Исходный текст ->
______________________________

Русская женщина, любящая, преданная – и вдруг о деньгах! Невыносимо. В «Попечителях» – иначе и сказано быть не может. Воздух жизни пропитан корыстью, все об одном, все про одно – про что же? Про вожделенный миллион.

«Миль-ен! – так звучит в спектакле, хлестко и звонко – миль-ен!» Где благородный, любящий Флор Федулыч Прибытков, за которого в итоге идет замуж Юлия, – человек сложный, хитрого плетения, купец на европейский манер, каким, бывало, играли его раньше? Юрий Горобец – Прибытков – человек-кулак, мешок с деньгами, у него и мозг из денег, и изъясняется он этаким товарно-денежным языком. Сцена, где Юлия просит у него денег для любовника – тяжелая, стыдная до того, что и этого кулака прошибает стыдом, когда женщина ползает перед ним на коленях. Знаменитые слова «этот поцелуй дорогого стоит» звучат как ясная оценка товара (поцелуя) и сознание того, что товар в целом (Юлия) обойдется недешево – и того стоит.

Но зачем, собственно, такой Флор Федулыч, что лишнего не передаст, вступает у Островского с Юлией в законный брак? Ограбленная, брошенная, она вряд ли отказалась бы пойти на содержание. Может быть, Прибытков все-таки не исчерпывается мощью и размахом покупательной способности? Может быть, его отношения с Тугиной менялись, как и она сама? Жесткий взгляд на историю «последней жертвы» Юлии Тугиной отчасти справедлив как реакция на прискучившую и несовременную сентиментальность. Однако при такой узости подхода (получается всего-то: «купец вдовушку купил, потому что времена такие – все продается») – многое должно было пострадать. Пострадал образ Тугиной. Красивая, темпераментная Елена Романова оказывается даже некстати в «Попечителях»; насмешливо играть Тугину невозможно, надо страдать, а это в спектакле никому не интересно и неважно – ни персонажам, ни режиссеру.

Важен вот кто: Вадим Дульчин, любовник Юлии, – Олег Янковский. Он интересует режиссера более других, он и в титрах идет первым нумером. Совершенно современное лицо, манеры; интонации, даже курит он нечто вроде «Беломора», даже звонок в его квартире знакомый.

______________________________

Набор данных ->
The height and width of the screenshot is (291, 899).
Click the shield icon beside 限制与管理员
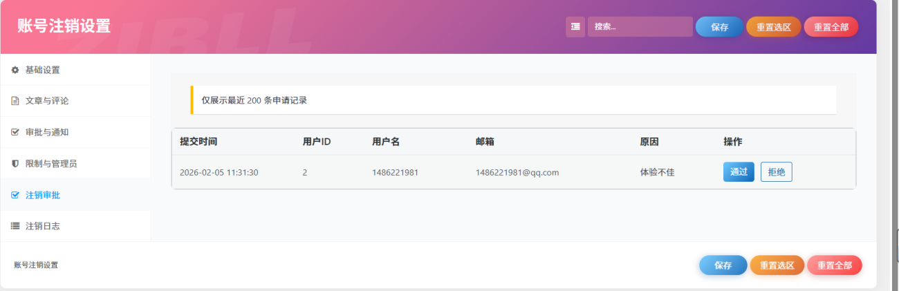coord(15,164)
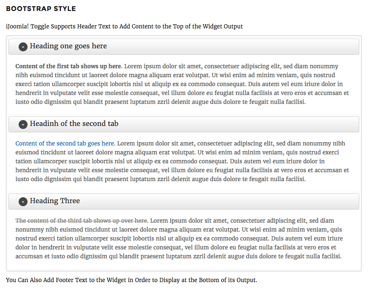The image size is (369, 291).
Task: Collapse the 'Headinh of the second tab' panel header
Action: (184, 124)
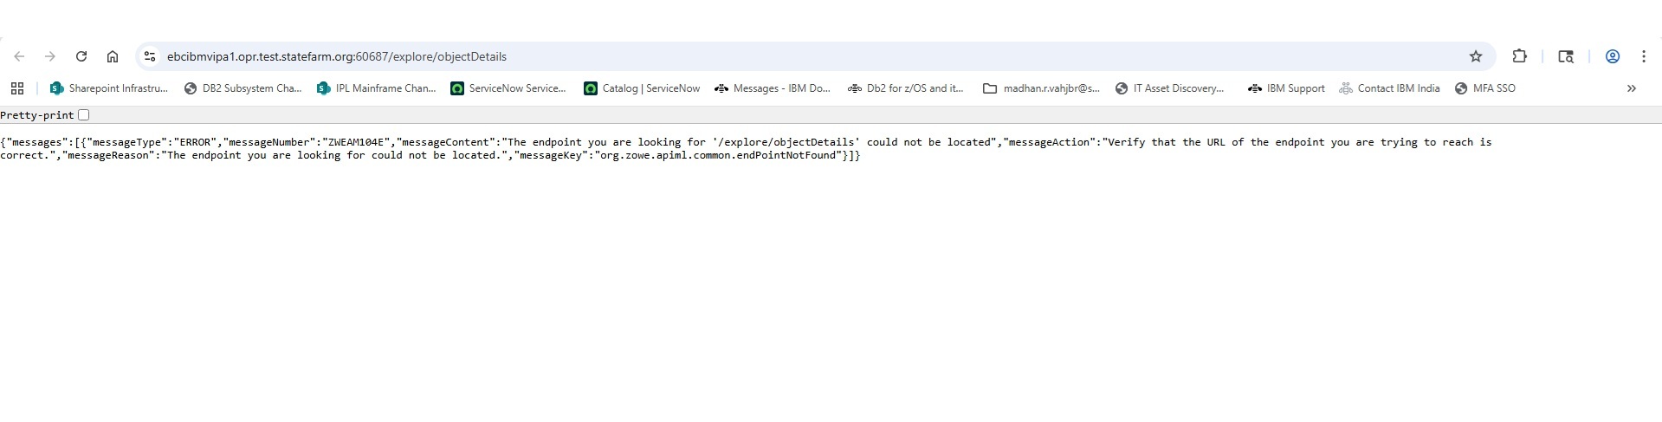Open DB2 Subsystem Changes bookmark
The height and width of the screenshot is (422, 1662).
click(x=243, y=88)
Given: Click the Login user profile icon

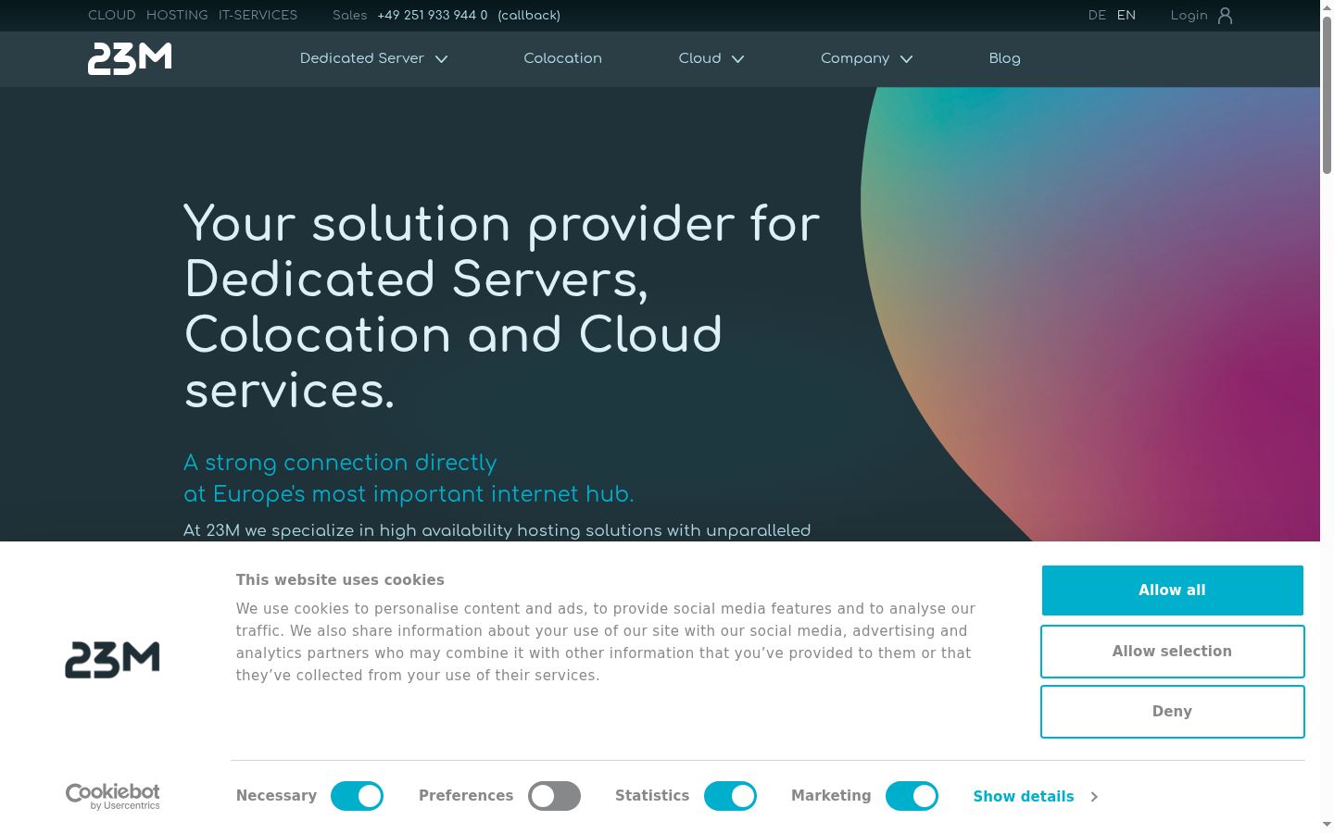Looking at the screenshot, I should tap(1225, 16).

______________________________

Что сделать ->
**a.** Какой актер играет Вадима Дульчина, судя по тексту о спектакле?
**b.** Продолжите текст о спектакле с того места, где он обрывается.
Список для работы не понадобится.

Ответы ->
**a.** Олег Янковский.

**b.**
Несколькими годами ранее, в фильме Петра Тодоровского «Последняя жертва» Олег Стриженов играл что-то вроде краха романтических иллюзий в прозаическую эпоху. Что до Янковского – то какой там романтизм! Ироническое самооплевание этого Дульчина – занятный заменитель совести, и он ему предается с удовольствием на всем протяжении спектакля. Ведь мы склонны не без сочувствия выслушивать человека, ругающего себя подлецом, полагая, что сознание собственной подлости все-таки несколько возвышает над подлостью органически-бессознательной, ступенькой выше, что ли, расположено. Но в чем тут, в самом деле, достижение? Вместо страдания – бойкое подличанье с приговором: «Ах, какая же я дрянь!» Все про себя понимает человек и прекрасно разбирается, что по высшему счету он – дрянь. И платит свою подать высшему счету – ругает себя в охотку, и дела с высшим счетом, таким образом, покончены. Оно и дешево, и мило.

Янковский – Дульчин отнюдь не поэт прожигания жизни. Он чрезвычайно деловит, этот паразит, – весь в предприятиях, хлопотах, – и все спешно, срочно, быстро, тотчас же. Исправление любовных обязанностей с Юлией – впопыхах, обольщение Ирэн Прибытковой – скороговоркой, в карты проигрывает – мигом. Дульчин Янковского трезв, пуст и абсолютно спокоен нутром. От сознания, что жизнь его ничем оправдана быть не может, Дульчину даже весело. Коли уж играть в эту жизнь, так проигрывать побыстрее, и начинать игру новую, потому что ставка – миллион. При слове «миль-ен» глаза всепонимающего жулика ошарашенно раскрываются: совсем ошалел от призрачной, пустозвонной своей жизни. Дым, туман, и в тумане – миль-ен. Нет у этого Дульчина души, ничем не расплачивается он в жизни, оттого так легко разрешимы все конфликты его существования и так легок он сам.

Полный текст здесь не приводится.